Task to carry out: What is the number of lines in the material below that include the word "agent"? Write that number and nothing more.

Dataset extract:
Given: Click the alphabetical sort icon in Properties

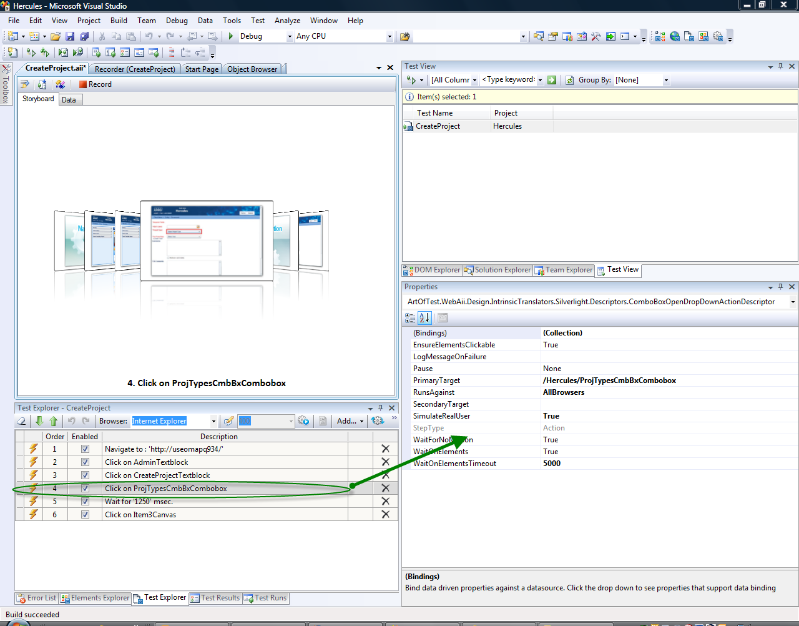Looking at the screenshot, I should (x=424, y=318).
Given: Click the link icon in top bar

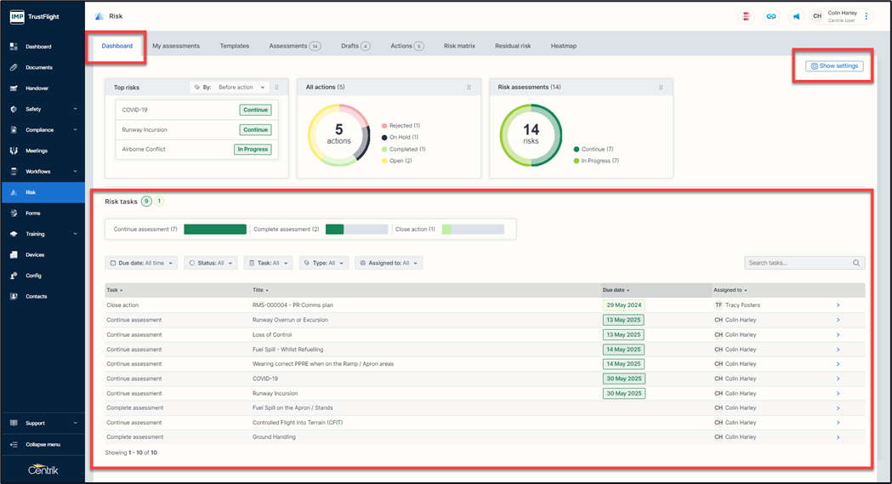Looking at the screenshot, I should [771, 16].
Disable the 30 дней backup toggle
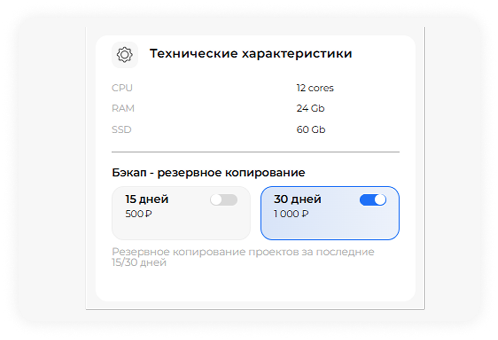Viewport: 498px width, 340px height. coord(373,200)
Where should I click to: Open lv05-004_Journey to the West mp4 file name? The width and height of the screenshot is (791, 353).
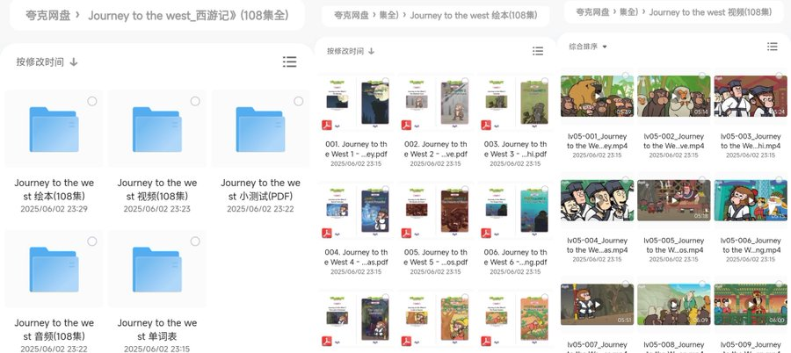coord(597,246)
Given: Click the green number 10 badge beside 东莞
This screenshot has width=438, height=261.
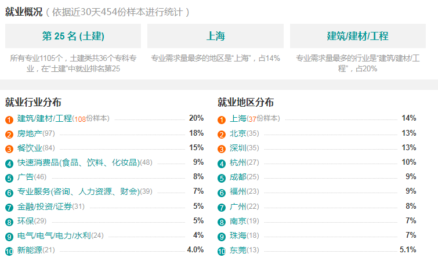Looking at the screenshot, I should (222, 251).
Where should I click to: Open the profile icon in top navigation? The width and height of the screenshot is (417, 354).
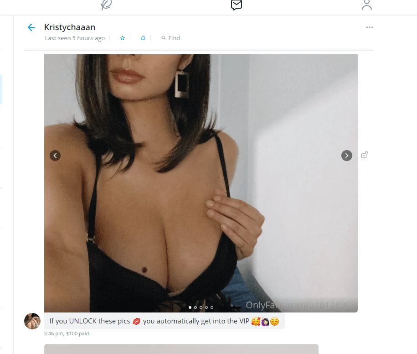(x=367, y=5)
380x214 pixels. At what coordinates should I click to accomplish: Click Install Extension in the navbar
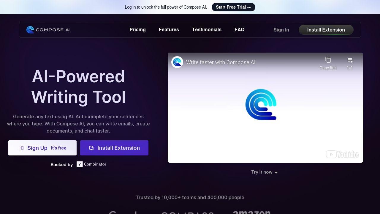[326, 30]
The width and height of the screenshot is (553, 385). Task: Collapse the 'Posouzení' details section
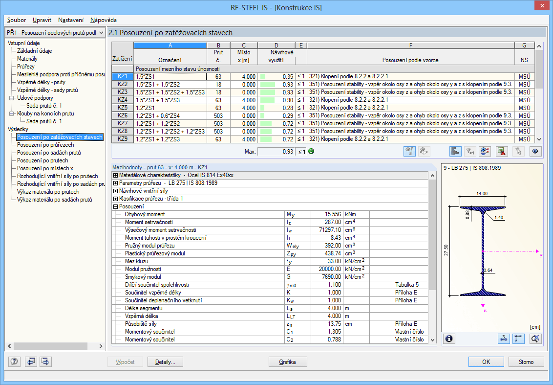tap(115, 207)
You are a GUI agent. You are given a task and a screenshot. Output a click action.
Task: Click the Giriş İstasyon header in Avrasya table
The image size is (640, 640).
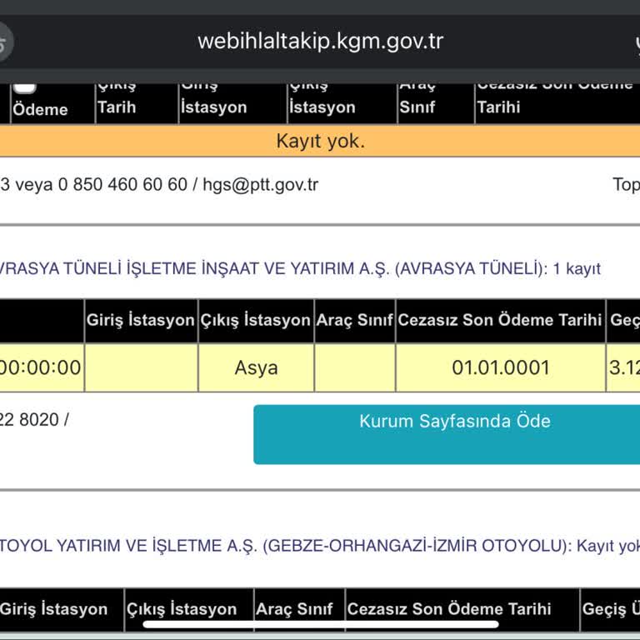click(x=140, y=321)
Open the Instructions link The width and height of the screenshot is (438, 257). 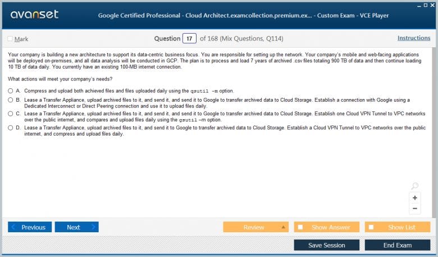point(414,38)
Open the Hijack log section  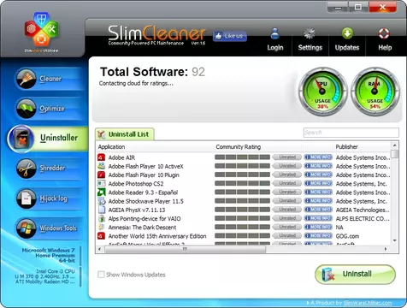pos(49,198)
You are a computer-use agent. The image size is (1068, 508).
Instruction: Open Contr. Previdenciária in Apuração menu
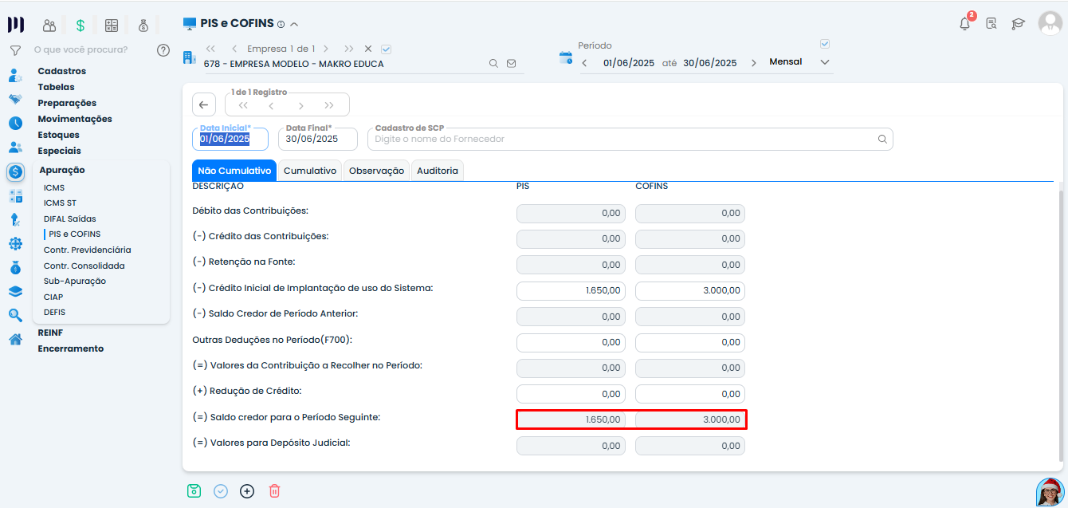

Result for this task: 2